Faria y Morales se dirigieron hacia el cuartel de los guardias de corps vigilando con cuidado las esquinas que cruzaban, observando los portales oscuros y esquivando a los individuos que les parecieron sospechosos.
El teniente que mandaba el retén en el cuartel de los guardias de corps se sorprendió cuando vio aparecer a uno de los oficiales del regimiento acompañado por uno de los sargentos más veteranos.
—Capitán, ¿le ocurre algo? —preguntó el teniente de guardia.
—Hemos tenido un pequeño incidente con dos…, digamos dos asesinos a sueldo, en el Teatro de la Cruz. Vamos desarmados y ellos portaban grandes navajas; pasaremos la noche aquí.
—Por supuesto, capitán, pero si usted desea que lo escoltemos hasta su casa con una escuadra de guardias…
—Gracias, teniente, pero no tengo intención de poner en peligro la vida de ninguno de sus hombres. Será mejor que nos quedemos aquí hasta que amanezca.
—En ese caso, ordenaré que le preparen una cama en la alcoba de oficiales; el sargento puede descansar en el dormitorio de suboficiales.
—Muchas gracias, teniente.
—A sus órdenes, capitán.
A la mañana siguiente, Francisco de Faria le contó el incidente a Godoy.

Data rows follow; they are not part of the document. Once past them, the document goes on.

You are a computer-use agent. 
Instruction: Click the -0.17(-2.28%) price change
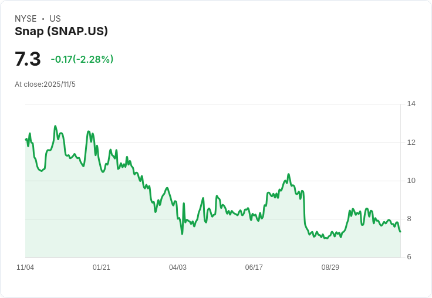(x=82, y=59)
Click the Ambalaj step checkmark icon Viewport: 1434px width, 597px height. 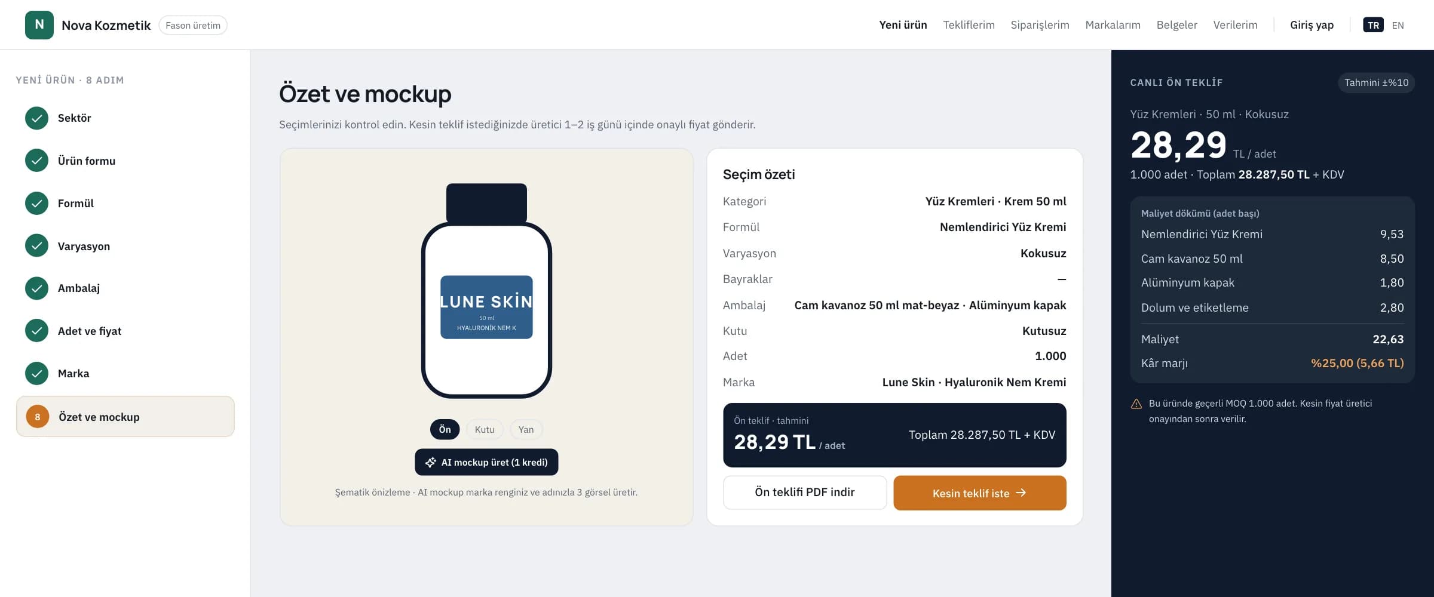click(x=37, y=288)
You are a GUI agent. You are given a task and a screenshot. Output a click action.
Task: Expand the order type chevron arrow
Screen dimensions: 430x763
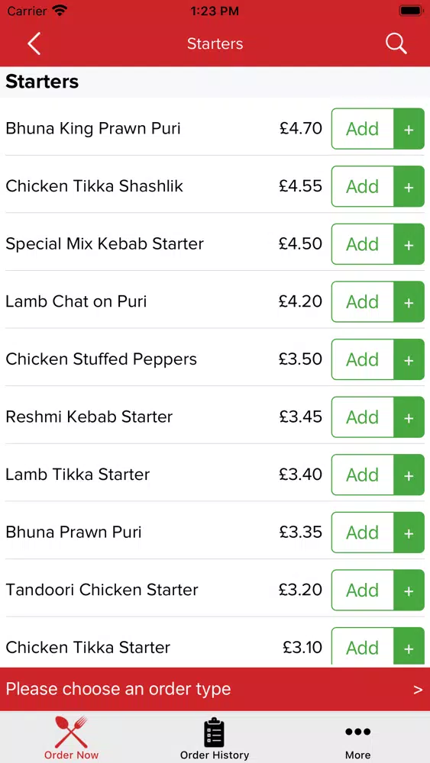pyautogui.click(x=418, y=690)
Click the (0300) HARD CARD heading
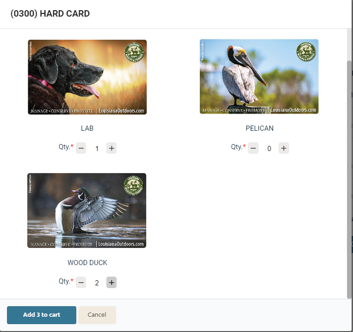The height and width of the screenshot is (332, 353). click(50, 13)
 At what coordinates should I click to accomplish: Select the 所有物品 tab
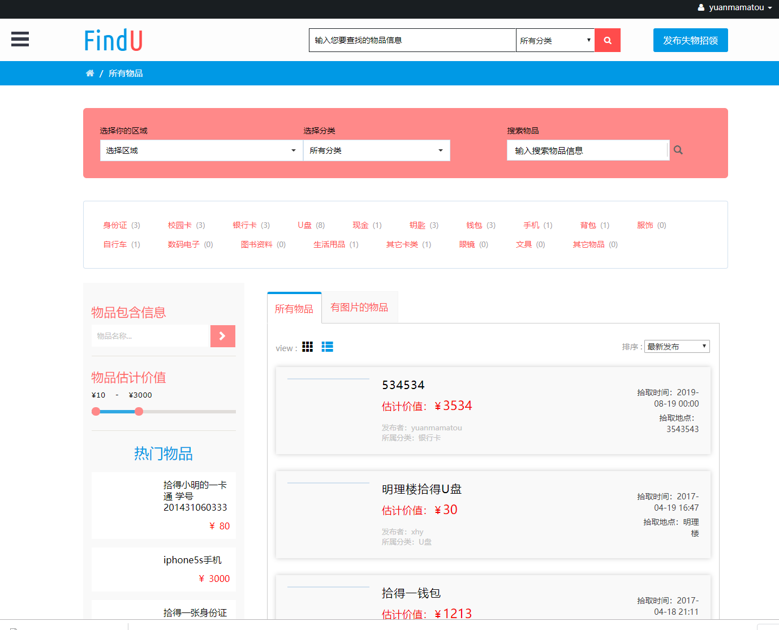[x=294, y=308]
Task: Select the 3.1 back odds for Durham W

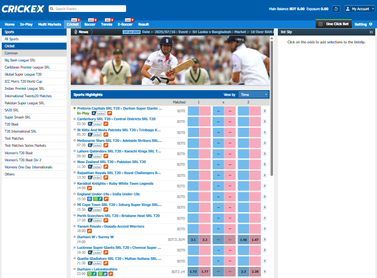Action: tap(193, 239)
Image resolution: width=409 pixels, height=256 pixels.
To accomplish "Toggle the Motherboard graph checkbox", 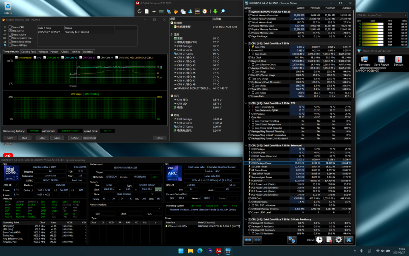I will click(16, 58).
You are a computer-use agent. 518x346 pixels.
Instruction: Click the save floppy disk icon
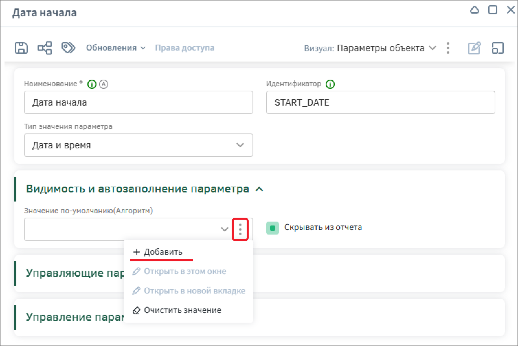click(x=21, y=48)
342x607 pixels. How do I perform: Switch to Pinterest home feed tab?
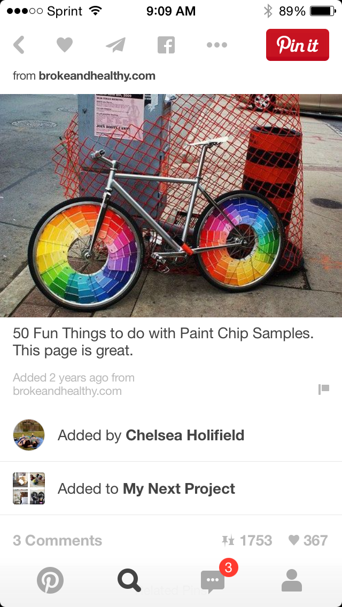(50, 580)
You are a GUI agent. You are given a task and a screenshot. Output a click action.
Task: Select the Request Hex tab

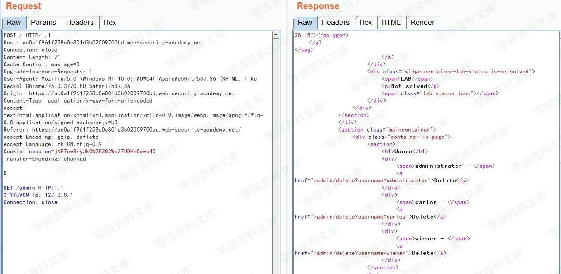(x=110, y=23)
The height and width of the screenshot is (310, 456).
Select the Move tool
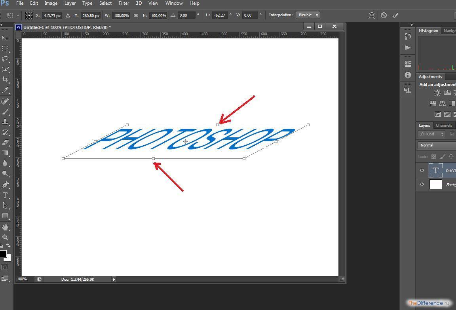pyautogui.click(x=5, y=38)
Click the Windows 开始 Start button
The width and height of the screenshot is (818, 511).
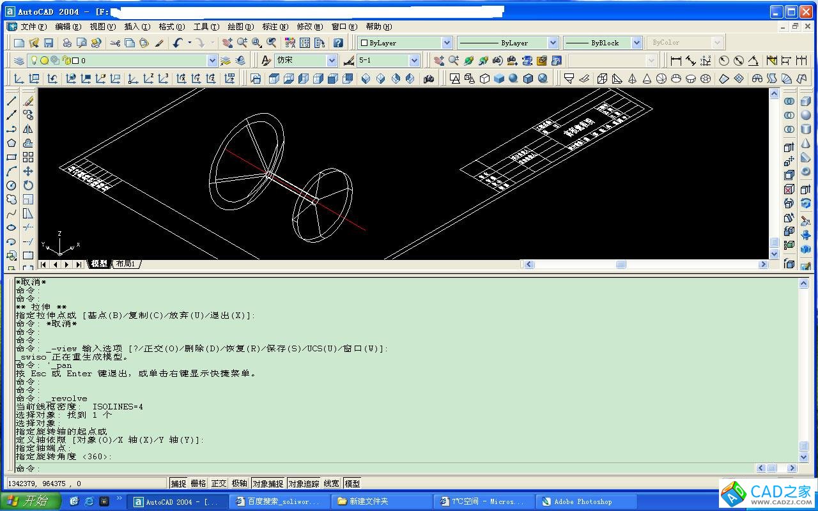click(31, 501)
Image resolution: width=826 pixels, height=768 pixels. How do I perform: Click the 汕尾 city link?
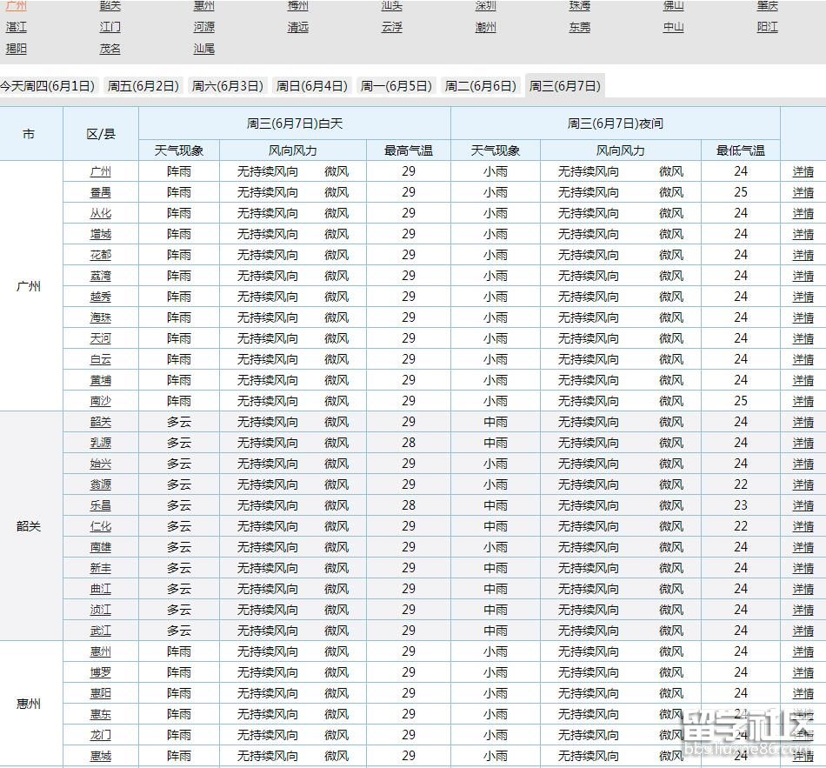click(203, 49)
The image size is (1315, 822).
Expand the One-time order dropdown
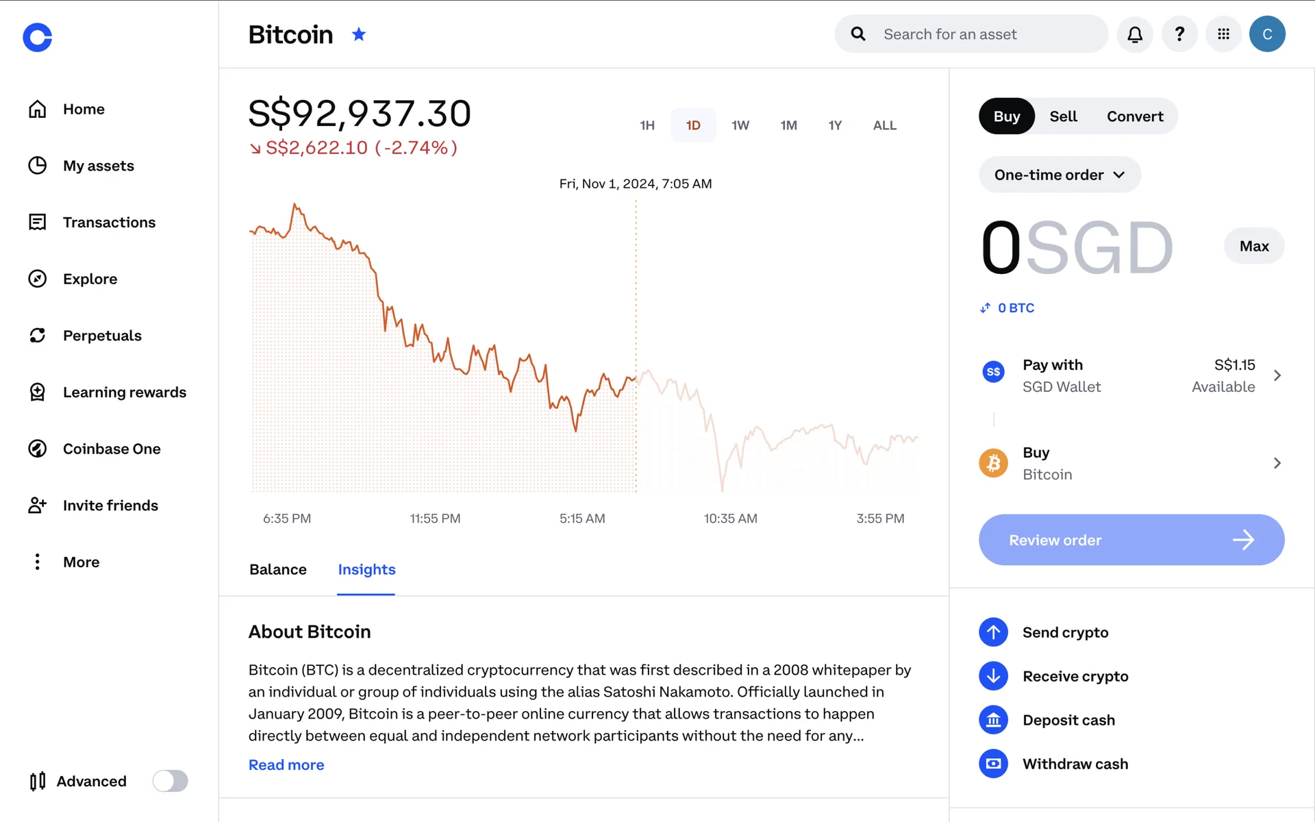click(1059, 175)
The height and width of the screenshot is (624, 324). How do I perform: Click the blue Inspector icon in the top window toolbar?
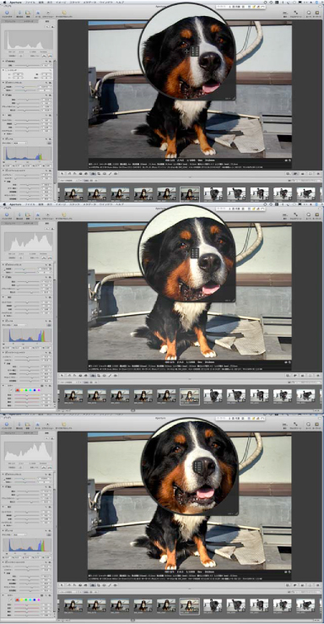coord(7,13)
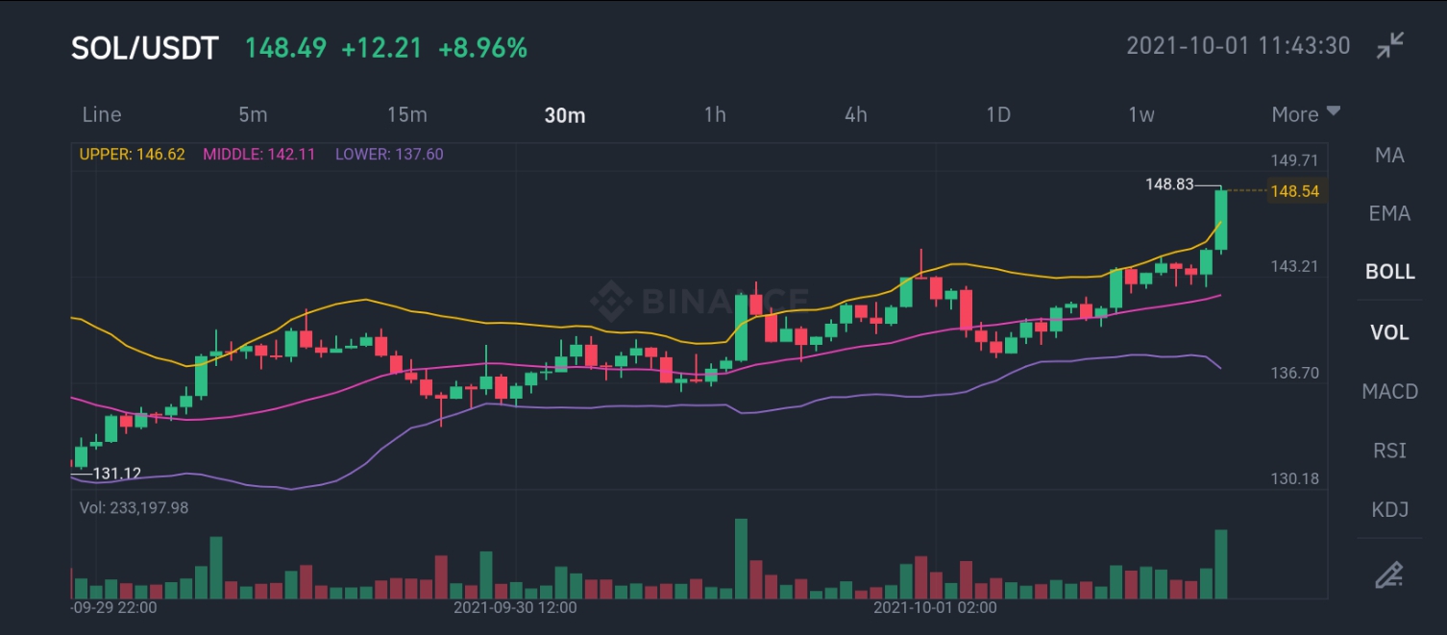Hide the VOL volume indicator
Image resolution: width=1447 pixels, height=635 pixels.
[1389, 332]
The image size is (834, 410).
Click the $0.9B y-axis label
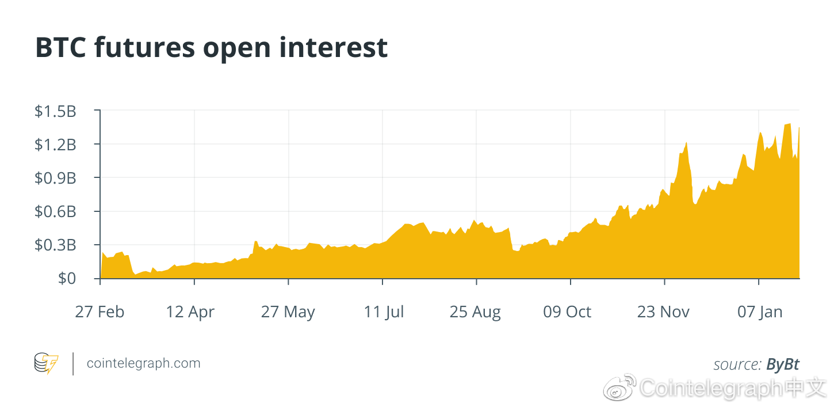click(x=55, y=179)
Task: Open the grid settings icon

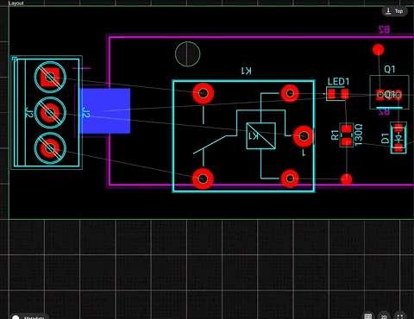Action: [368, 316]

—¿Hay algún marido celoso que tenga motivos para matarte? —le preguntó el príncipe de la Paz.
—No, tío, en absoluto.
—En ese caso, debe de haber un espía entre nosotros que se ha propuesto eliminarte. ¿Estás seguro de que no te has metido en un lío de faldas con una mujer casada? —insistió Godoy.
—Que no, tío, de ninguna manera, créame.
—Pues entonces, esto ha de ser obra de los conjurados. Saben cuáles son tus movimientos, pues te han seguido hasta el teatro, y ya conocen que eres uno de los míos. Van contra nosotros y harán cuanto esté en sus manos para que fracasemos.
—¿Que harán qué…, quién tiene que hacer algo contra «nosotros»?
—Media Europa, sobrino, media Europa, pero sobre todo los partidarios del príncipe don Fernando y de su esposa. En la conspiración que maquinan para derrocar a Carlos IV, saben que yo me interpongo en su camino. Alguien les ha debido de contar que tú eres una pieza importante en el ajedrez con el que yo juego, y han decidido darte jaque.
»De modo que necesitarás protección. Voy a asignarte una escolta permanente de cuatro guardias hasta que marches a Cádiz, y en cuanto a ti, no olvides nunca llevar una buena daga al cinto y una pistola cargada bajo la levita. Y extrema la atención; si lo han intentado una vez quizá vuelvan a hacerlo.